ESTRELA DE MADUREIRA
No Carnaval de 1975, o Império Serrano, escola de Madureira, homenageou a artista e ficou em terceiro lugar no desfile do Grupo 1. O samba-enredo escolhido pela escola foi "Zaquia Jorge, a vedete do subúrbio, estrela de Madureira", de autoria de Avarese, pseudônimo de Abimael Nascimento Álvares. O samba, interpretado por Roberto Ribeiro, começava com esse estribilho, que logo caiu no agrado do povo:
"Baleiro, bala
Grita o menino assim
Da Central a Madureira
É pregão até o fim".
Curiosamente, o samba-enredo que ficou em segundo lugar, de autoria de Roberto Ribeiro, Alcyr Pimentel e Cardoso, fez muito mais sucesso. Mais tarde, foi gravado por Roberto Ribeiro, que encurtou o título para "Estrela de Madureira". Passou, então, a ser tocado nas rádios e acabou tornando-se um clássico do samba.

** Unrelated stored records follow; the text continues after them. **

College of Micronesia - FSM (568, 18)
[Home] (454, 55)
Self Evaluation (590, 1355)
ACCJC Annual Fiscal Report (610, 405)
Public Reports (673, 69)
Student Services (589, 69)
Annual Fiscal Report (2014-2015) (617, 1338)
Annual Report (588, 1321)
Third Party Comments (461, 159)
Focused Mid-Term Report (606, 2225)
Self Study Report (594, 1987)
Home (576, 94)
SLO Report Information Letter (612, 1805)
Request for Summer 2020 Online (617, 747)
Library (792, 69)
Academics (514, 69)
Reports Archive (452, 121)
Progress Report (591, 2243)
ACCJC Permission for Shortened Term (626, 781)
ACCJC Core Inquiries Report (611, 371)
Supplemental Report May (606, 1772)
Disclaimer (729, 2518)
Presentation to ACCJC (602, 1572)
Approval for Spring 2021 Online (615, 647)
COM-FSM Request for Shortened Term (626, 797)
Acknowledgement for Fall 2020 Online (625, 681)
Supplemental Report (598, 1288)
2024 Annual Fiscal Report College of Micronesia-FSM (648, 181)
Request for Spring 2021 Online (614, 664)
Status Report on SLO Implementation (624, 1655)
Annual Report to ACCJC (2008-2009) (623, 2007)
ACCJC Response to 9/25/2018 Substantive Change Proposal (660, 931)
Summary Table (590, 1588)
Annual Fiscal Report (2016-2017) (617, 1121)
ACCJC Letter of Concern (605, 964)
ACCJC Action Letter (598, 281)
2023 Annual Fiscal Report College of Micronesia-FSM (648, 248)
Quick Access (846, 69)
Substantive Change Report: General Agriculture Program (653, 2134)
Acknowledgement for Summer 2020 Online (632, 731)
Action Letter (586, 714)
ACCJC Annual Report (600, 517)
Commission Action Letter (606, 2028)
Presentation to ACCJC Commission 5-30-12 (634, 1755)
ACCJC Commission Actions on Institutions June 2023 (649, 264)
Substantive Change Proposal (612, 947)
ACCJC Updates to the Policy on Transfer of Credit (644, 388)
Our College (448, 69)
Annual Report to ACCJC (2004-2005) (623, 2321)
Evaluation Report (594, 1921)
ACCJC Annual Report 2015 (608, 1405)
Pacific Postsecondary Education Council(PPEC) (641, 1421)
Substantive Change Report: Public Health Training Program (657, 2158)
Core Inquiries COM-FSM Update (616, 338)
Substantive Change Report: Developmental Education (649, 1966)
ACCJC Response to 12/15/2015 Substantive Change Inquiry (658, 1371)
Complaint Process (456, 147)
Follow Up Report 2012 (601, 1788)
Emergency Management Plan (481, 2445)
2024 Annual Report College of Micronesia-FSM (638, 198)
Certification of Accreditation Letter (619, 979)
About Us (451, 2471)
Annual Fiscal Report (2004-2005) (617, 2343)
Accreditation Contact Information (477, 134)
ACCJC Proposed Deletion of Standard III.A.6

"Brilhando, um imenso cenário
Num turbilhão de luz, de luz
Surge a imagem daquela
Que meu samba traduz
A estrela vai brilhando
Mil paetês salpicando
O chão de poesia
A vedete principal
Do subúrbio da Central
Foi a pioneira.
E um trem de luxo parte
Para exaltar a sua arte
Que encantou Madureira
Mesmo com o palco apagado
A apoteose é o infinito
Continua a estrela brilhando no céu.”
À noite, voltando de Niterói, a caminho de casa, passo novamente pela estrada de ferro de tantas histórias. Vou no ônibus pensando na Estrela de Madureira e em tantas outras atrizes que, em defesa de sua arte, da liberdade, dos direitos das mulheres, enfrentaram todo tipo de preconceitos e jamais desistiram.